Prime Minister Winston Churchill gives his customary “V for Victory” sign.
[Mary Evans Picture Library]

Russian dictator Joseph Stalin
ruled the Soviet Union for nearly thirty years, dying in 1953 at the age of seventy-three from a brain hemorrhage. His body was embalmed and placed in a mausoleum next to that of Vladimir Lenin, founder of the Soviet Union. It was on public display for eight years in Moscow's Red Square until October 31, 1961, when Stalin's remains were moved to the Kremlin Wall necropolis.

Russian leader and military commander Joseph Stalin.
[Mary Evans Picture Library]

German General Walther Wenck
, commander of the Twelfth Army, was arrested and held as a prisoner of war by the Americans until 1947. He died in 1982 following an automobile crash. He was eighty-one years old.

 

German Field Marshal Wilhelm Keitel
, Hitler's commander of the armed forces, was tried at the Nuremberg war crime trials, found guilty, and hanged on October 16, 1946.

General Wilhelm Keitel in his prison cell at the International Military Tribunal in Nuremberg, Germany.
[National Archives and Records Administration, College Park]

 

The day after Adolf Hitler and Eva Braun died,
Reich Minister of Propaganda Joseph Goebbels
and his wife, Magda, poisoned their six children and then committed suicide.

Heinrich Himmler
, head of the SS, betrayed Hitler in the last days of the war by sending a message to Eisenhower suggesting negotiations for surrender. One of the last things Hitler did before he committed suicide was to strip Himmler of his rank. Himmler disguised himself and acquired papers in another name. After he was arrested by the Russians and turned over to the British, he confessed his identity. He committed suicide on May 23, 1945, by biting a cyanide pill he had hidden on his person.
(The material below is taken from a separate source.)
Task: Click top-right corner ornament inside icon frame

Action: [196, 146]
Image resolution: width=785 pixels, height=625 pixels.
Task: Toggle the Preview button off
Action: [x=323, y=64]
Reichsführer of the SS Heinrich Himmler.
[United States Holocaust Memorial Museum, courtesy of James Blevins]

 

Martin Bormann
, head of the Nazi Party chancellery, died while fleeing Berlin. His remains were not positively identified until 1973, so many people thought he had escaped. Bormann was tried in absentia at Nuremberg and sentenced to death.

Martin Bormann, head of the Nazi Party Chancellery.
[National Archives and Records Administration, College Park]

At his trial in Nuremberg,
German Minister of Armaments Albert Speer
admitted to using slave labor at the munitions factories he controlled. Speer was sentenced to twenty years in prison. When he got out, he wrote a bestselling book,
Inside the Third Reich.
He died in London on September 1, 1981.

Albert Speer on trial at Nuremberg.
[Harry S. Truman Library, United States Holocaust Memorial Museum, courtesy of Robert Jackson and Robert Kempner]

U.S. General George Marshall,
the man who served as army chief of staff and general of the army during the war, died in Washington, D.C., in 1959 at the age of seventy-eight. In his lifetime, he served as secretary of state and secretary of defense. He was
Time
magazine's Man of the Year twice and won the 1953 Nobel Peace Prize. His most enduring legacy was the Marshall Plan, which allowed Europe to rebuild after the war with financial assistance from the United States. President Harry Truman once said that Marshall was the greatest man of World War II.

General George Marshall in 1947.
[Mary Evans Picture Library]

British Field Marshal Bernard Law Montgomery
was named First Viscount Montgomery of Alamein after the war, a title referring to his epic defeat of Field Marshal Erwin Rommel in the Egyptian desert. Montgomery served as Britain's chief of the Imperial General Staff from 1946 to 1948 and deputy commander of the North Atlantic Treaty Organization from 1951 to 1958, when he retired at the age of seventy-one. He died in 1976 at age eighty-eight.